Optimizing Storage for Version Control

Thierry Onkelinx

Introduction

This vignette focuses on what git2rdata does to make storing dataframes under version control more efficient and convenient. All details on the actual file format are described in vignette("plain_text", package = "git2rdata"). Hence we will not discuss the optimize and na arguments to the write_vc() function.

We will not illustrate the efficiency of write_vc() and read_vc() since that is covered in vignette("efficiency", package = "git2rdata").

Setup

# Create a directory in tempdir
root <- tempfile(pattern = "git2r-")
dir.create(root)
# Create dummy data
set.seed(20190222)
x <- data.frame(
  x = sample(LETTERS),
  y = factor(
    sample(c("a", "b", NA), 26, replace = TRUE),
    levels = c("a", "b", "c")
  ),
  z = c(NA, 1:25),
  abc = c(rnorm(25), NA),
  def = sample(c(TRUE, FALSE, NA), 26, replace = TRUE),
  timestamp = seq(
    as.POSIXct("2018-01-01"),
    as.POSIXct("2019-01-01"),
    length = 26
  ),
  stringsAsFactors = FALSE
)
str(x)
#> 'data.frame':    26 obs. of  6 variables:
#>  $ x        : chr  "V" "U" "Z" "W" ...
#>  $ y        : Factor w/ 3 levels "a","b","c": 1 2 NA NA 1 NA 2 1 NA 1 ...
#>  $ z        : int  NA 1 2 3 4 5 6 7 8 9 ...
#>  $ abc      : num  -0.382 -0.42 -0.917 0.387 -0.992 ...
#>  $ def      : logi  TRUE FALSE NA FALSE NA NA ...
#>  $ timestamp: POSIXct, format: "2018-01-01 00:00:00" "2018-01-15 14:24:00" ...

Assumptions

A critical assumption made by git2rdata is that all information is contained within the dataframe itself. Each row is an observation, each column is a variable and only the variables are named. This implies that two observations switching place does not alter the information content. Nor does switching two variables.
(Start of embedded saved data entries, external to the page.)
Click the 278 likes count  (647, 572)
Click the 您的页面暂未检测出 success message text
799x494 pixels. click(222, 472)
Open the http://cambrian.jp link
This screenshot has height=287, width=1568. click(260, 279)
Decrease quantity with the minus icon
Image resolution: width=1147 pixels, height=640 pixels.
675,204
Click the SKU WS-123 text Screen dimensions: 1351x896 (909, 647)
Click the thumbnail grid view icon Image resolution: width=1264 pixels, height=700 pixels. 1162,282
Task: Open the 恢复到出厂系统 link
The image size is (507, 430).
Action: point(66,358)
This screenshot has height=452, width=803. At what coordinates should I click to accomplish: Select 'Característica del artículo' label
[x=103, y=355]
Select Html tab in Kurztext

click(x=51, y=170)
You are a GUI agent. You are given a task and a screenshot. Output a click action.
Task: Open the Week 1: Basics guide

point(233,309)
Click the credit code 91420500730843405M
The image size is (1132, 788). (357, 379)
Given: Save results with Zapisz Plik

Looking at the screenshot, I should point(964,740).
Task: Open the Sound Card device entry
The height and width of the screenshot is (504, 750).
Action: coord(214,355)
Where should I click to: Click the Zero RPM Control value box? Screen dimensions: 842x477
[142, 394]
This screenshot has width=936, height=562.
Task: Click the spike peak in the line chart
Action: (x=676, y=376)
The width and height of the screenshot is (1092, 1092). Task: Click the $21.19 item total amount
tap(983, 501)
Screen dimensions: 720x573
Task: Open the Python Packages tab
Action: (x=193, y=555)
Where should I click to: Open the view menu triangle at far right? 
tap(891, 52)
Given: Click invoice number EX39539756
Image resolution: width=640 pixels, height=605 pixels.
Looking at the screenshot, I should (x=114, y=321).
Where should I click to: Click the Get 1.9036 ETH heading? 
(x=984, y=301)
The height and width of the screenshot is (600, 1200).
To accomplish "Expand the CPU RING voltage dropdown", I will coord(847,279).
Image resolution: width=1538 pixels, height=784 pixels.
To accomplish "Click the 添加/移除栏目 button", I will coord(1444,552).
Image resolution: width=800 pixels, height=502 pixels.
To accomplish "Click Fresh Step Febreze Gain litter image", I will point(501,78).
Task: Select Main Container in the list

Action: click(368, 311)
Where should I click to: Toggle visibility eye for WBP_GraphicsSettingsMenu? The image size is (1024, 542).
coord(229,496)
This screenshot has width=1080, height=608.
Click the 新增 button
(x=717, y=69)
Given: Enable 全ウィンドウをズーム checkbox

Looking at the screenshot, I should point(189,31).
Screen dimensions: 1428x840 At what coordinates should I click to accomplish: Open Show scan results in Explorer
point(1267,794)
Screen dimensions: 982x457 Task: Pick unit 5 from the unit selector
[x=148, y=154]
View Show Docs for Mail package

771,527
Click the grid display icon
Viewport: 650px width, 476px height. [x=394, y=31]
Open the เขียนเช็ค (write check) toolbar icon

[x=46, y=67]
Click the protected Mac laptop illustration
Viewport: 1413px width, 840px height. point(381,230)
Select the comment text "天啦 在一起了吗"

Version control systems like git, subversion or mercurial focus on accurately keeping track of any change in the files. Two observations switching place in a plain text file is a change, although the information content1 doesn’t change. Therefore git2rdata helps the user to prepare the plain text files in such a way that any change in the version history is an actual change in the information content.

Sorting Observations

Version control systems often track changes in plain text files based on row based differences. In layman’s terms they only record which lines in a file are removed and which lines are inserted at what location. Changing an existing line implies removing the old version and inserting the new one. This is illustrated in the minimal example below.

Original version

A,B
1,10
2,11
3,12

Altered version. The row containing 1, 10 was moved to the last line. The row containing 3,12 was changed to 3,0

A,B
2,11
3,0
1,10

Diff between original and altered version. Notice than we have a deletion of two lines and two insertions.

A,B
-1,10
2,11
-3,12
+3,0
+1,10

Ensuring that the observations are always sorted in the same way thus helps minimizing the diff. The sorted version of the same altered version looks like the example below.

A,B
1,10
2,11
3,0

Diff between original and the sorted alternate version. Notice that all changes revert to actual changes in the information content. Another benefit is that changes are easily spotted in the diff. A deletion without insertion on the next line is a removed observation. An insertion without preceding deletion is a new observation. A deletion followed by an insertion is an updated observation.

A,B
1,10
2,11
-3,12
+3,0

This is where the sorting argument comes into play. If this argument is not provided when a file is written for the first time, it will yield a warning about the lack of sorting. The observations will be written in their current order. New versions of the file will not apply any sorting either, leaving this burden to the user. This is illustrated by the changed hash for the data file in the example below, whereas the metadata is not changed (no change in hash).

library(git2rdata)
write_vc(x, file = "row_order", root = root)
#> Warning in meta.data.frame(x, optimize = optimize, na = na, sorting = sorting): No sorting applied.
#> Sorting is strongly recommended in combination with version control.
#> 03d6faf2209eb466cc12c9bf6d274a3ee2c7f0db f621ac5ac48f6c7c7671c71538470c31a03ef9df 
#>                          "row_order.tsv"                          "row_order.yml"
write_vc(x[sample(nrow(x)), ], file = "row_order", root = root)
#> Warning in meta.data.frame(x, optimize = optimize, na = na, sorting = sorting, : No sorting applied.
#> Sorting is strongly recommended in combination with version control.
#> bc07dd2ba60e9d5fd2bc536a56d1e47d35b857ad d3215ab5aea7e42c88276df1f2b3d6058f7833d6 
#>                          "row_order.tsv"                          "row_order.yml"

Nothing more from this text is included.